■ TASK REQUIREMENTS:
Repeat everything from the line containing "Viewport: 1099px width, 1092px" down to the end of the lines, both ends included, and leave the pictures out of your answer.

Data on locating visible targets
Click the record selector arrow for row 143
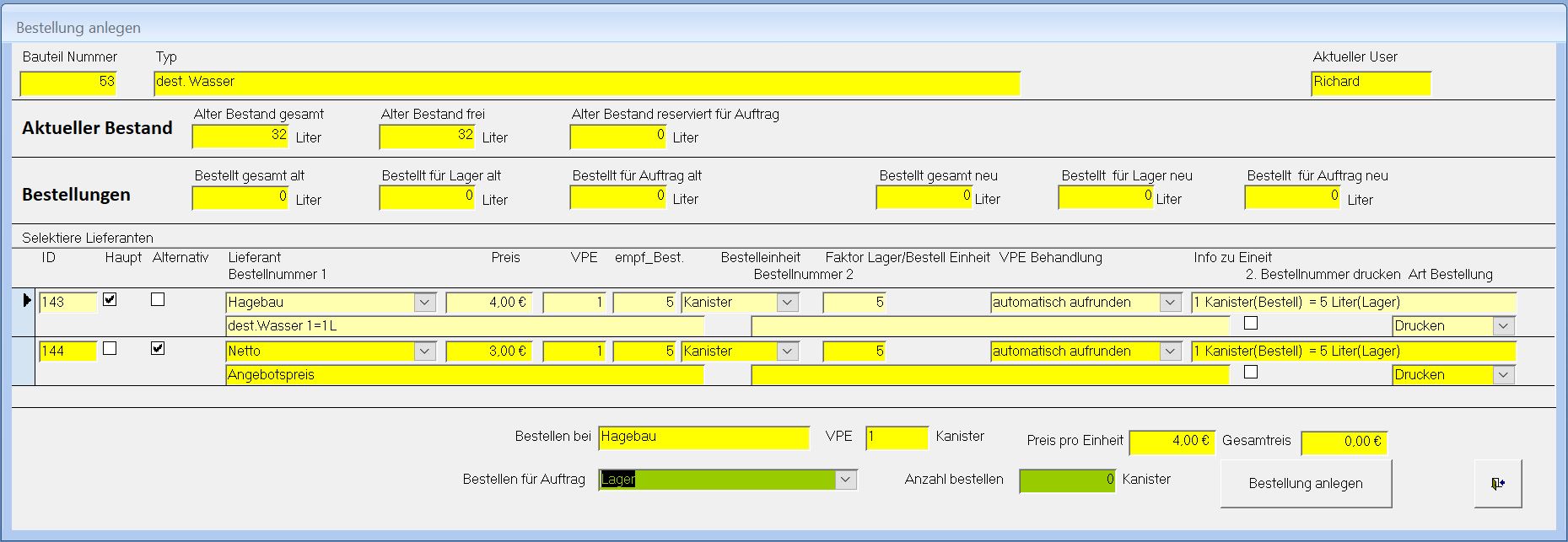click(x=25, y=301)

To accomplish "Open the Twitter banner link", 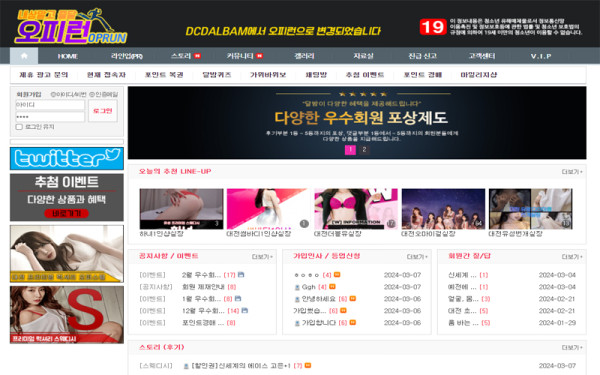I will 67,158.
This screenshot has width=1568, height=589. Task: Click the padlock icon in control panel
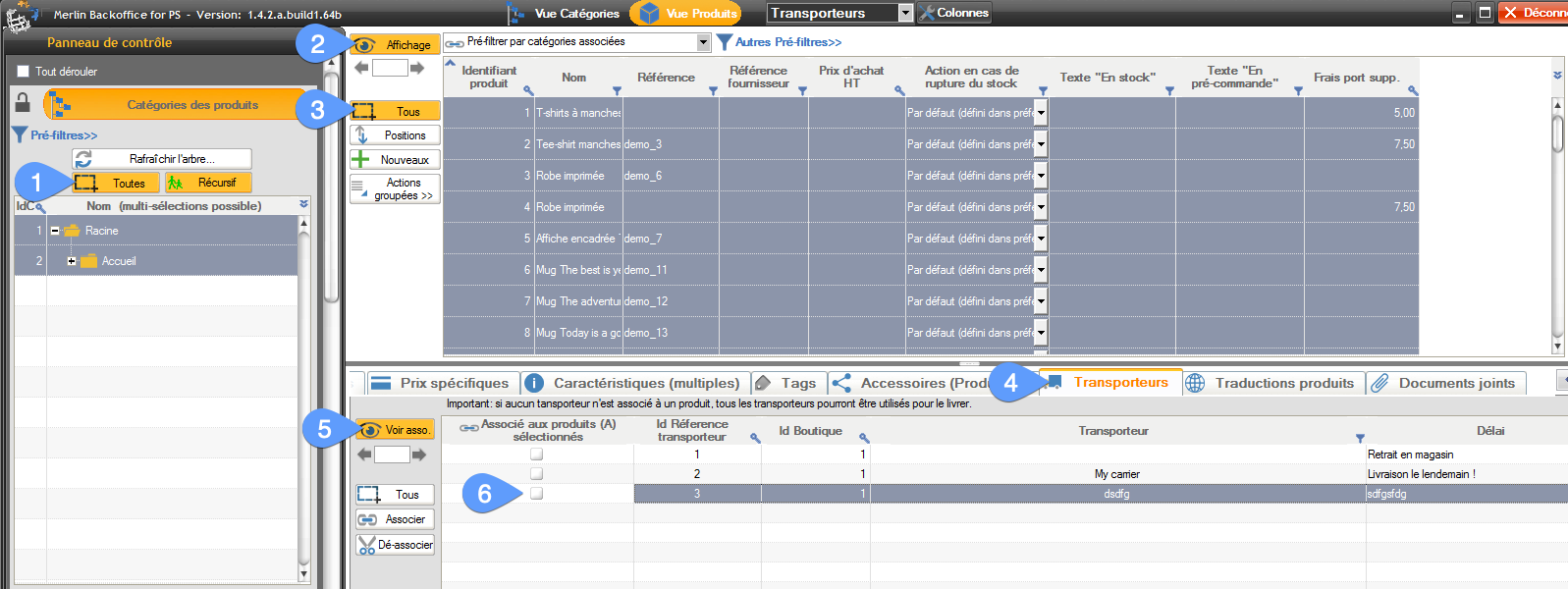click(x=23, y=104)
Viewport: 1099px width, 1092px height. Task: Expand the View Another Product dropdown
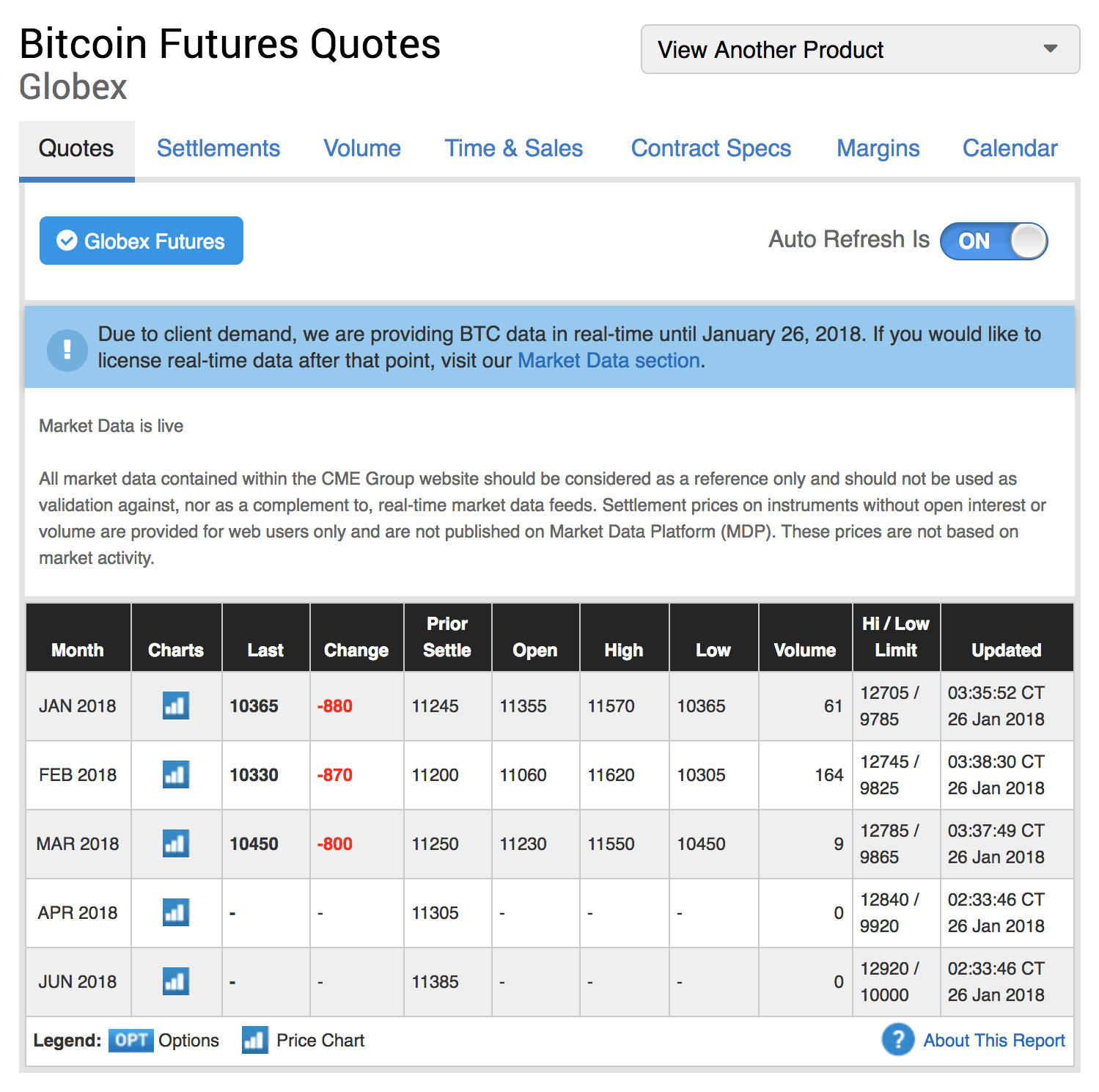pos(860,49)
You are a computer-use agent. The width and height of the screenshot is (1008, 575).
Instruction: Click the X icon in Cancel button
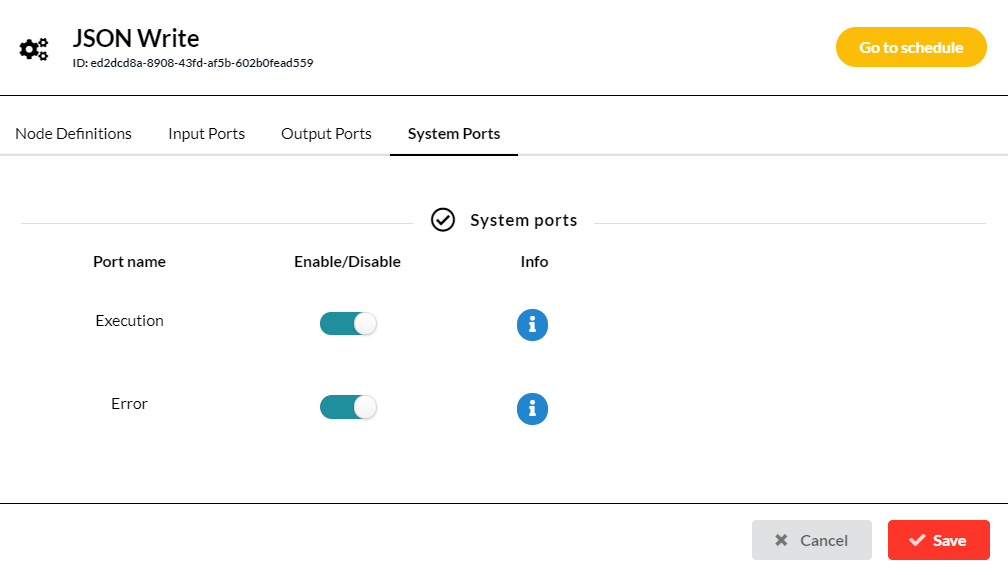coord(781,540)
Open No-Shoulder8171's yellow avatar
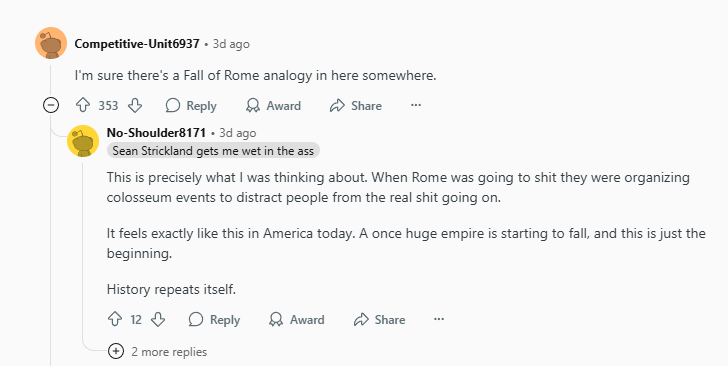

■ ANSWER:
Viewport: 1099px width, 1092px height. Task: Expand the View Another Product dropdown
pos(860,49)
You are a computer-use agent. The width and height of the screenshot is (1008, 575).
Instruction: Click the X icon in Cancel button
coord(781,540)
Open No-Shoulder8171's yellow avatar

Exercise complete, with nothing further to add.